For many people, Central Asia still remains a blank spot — not necessarily on the map, but in terms of knowledge on this large and highly diverse region.  Knowledge of the region is often informed by travel accounts about a romantic and “oriental” East or, on the contrary, stories about Central Asia as a hotbed of ethnic and religious violence and war, especially since 9/11 and the subsequent incursion into Afghanistan.  Within the scholarly literature on Central Asia, macro-studies on security issues, geopolitics, and international relations are most prominent.  The aim of Everyday Life in Central Asia, the editors Jeff Sahadeo and Russel Zanca inform us, is to depart from this bird’s-eye approach and look behind abstract analysis, tables, and chronicles to examine the day-to-day experiences of ordinary people.
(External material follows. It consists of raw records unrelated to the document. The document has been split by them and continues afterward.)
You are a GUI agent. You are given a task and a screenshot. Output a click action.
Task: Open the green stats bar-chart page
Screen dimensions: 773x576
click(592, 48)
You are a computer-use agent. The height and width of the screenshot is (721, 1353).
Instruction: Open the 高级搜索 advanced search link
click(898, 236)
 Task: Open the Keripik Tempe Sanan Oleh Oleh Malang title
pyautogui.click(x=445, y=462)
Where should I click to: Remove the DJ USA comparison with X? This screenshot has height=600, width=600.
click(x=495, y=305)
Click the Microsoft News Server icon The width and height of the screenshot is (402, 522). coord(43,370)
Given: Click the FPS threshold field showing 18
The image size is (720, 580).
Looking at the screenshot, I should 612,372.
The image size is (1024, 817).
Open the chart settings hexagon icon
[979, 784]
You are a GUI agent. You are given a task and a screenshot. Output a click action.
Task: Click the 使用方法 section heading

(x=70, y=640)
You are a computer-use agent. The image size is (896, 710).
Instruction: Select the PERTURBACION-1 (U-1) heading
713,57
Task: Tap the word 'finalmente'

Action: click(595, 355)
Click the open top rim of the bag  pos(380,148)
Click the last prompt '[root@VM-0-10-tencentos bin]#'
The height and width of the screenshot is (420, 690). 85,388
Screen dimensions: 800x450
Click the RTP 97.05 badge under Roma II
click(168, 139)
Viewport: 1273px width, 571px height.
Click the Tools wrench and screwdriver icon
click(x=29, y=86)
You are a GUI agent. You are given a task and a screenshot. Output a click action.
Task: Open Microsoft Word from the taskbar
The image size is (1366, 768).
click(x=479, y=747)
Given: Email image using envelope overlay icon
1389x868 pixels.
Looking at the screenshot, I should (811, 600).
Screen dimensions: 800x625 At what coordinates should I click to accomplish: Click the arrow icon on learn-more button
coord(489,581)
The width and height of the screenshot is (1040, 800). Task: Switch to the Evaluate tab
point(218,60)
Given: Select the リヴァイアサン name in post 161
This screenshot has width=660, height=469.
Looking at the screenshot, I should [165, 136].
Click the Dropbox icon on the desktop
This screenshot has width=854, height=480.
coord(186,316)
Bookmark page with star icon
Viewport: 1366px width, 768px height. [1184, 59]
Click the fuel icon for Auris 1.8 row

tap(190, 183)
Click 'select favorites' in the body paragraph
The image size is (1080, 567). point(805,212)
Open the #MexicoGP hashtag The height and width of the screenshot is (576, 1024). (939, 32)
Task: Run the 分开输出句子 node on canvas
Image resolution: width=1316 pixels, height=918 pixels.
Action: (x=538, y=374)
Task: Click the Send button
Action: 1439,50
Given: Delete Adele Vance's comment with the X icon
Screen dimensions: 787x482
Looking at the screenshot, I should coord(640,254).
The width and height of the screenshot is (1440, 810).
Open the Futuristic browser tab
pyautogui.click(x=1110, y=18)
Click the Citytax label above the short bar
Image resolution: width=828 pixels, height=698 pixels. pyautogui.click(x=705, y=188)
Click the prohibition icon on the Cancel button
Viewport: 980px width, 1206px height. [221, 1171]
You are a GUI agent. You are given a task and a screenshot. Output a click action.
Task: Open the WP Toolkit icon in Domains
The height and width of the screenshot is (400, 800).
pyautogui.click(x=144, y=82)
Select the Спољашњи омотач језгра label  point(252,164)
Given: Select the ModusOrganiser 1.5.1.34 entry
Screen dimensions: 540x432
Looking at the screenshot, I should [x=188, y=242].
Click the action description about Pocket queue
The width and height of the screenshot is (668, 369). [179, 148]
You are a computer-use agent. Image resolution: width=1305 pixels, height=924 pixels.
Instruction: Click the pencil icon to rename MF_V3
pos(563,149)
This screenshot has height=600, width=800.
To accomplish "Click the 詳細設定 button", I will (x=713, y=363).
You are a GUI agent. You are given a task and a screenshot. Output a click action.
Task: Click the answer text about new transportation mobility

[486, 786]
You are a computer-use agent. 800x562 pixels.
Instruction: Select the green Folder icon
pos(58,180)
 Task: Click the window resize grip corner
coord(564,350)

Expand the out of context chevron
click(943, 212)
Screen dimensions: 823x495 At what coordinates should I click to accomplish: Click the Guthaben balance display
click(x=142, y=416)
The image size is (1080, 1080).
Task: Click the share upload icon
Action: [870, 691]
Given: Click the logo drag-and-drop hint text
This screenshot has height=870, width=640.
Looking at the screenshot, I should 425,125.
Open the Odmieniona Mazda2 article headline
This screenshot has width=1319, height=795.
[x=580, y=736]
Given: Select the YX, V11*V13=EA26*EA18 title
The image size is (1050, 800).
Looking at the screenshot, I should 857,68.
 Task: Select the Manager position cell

Nevertheless, in this volume, the contributors do not leave out macro topics, but they do give them a new twist by focusing on the lives of individuals rather than applying a top-down approach.  How do people cope with uncertainties in situations where the state has withdrawn?  How do they narrate and memorialize the past, and how do they try to make sense of their changing and often unstable economic and political situations?  The book tries to give answers to such questions by presenting micro-studies that are carefully analyzed and contextualized in a broader frame.  Contributors touch on the topics of nation, state, insecurity, and religious fundamentalism, and discuss how contemporary state politics and priorities have influenced the lives of ordinary citizens.  Furthermore, the purpose of the book, as stated by the editors, is to examine the links between past and present.  By giving a diachronic perspective, the contributors show how different pasts — Russian, Soviet, and Marxist — have mutually influenced and shaped everyday lives.  At the same time, they present individuals as vivid agents of change rather than as mere pawns in the political process.  The book is aimed at those who want to get a vivid picture of Central Asia and seeks to “ignite the readers’ passion and imagination” by relaying the everyday experiences of people in the region (p. 3).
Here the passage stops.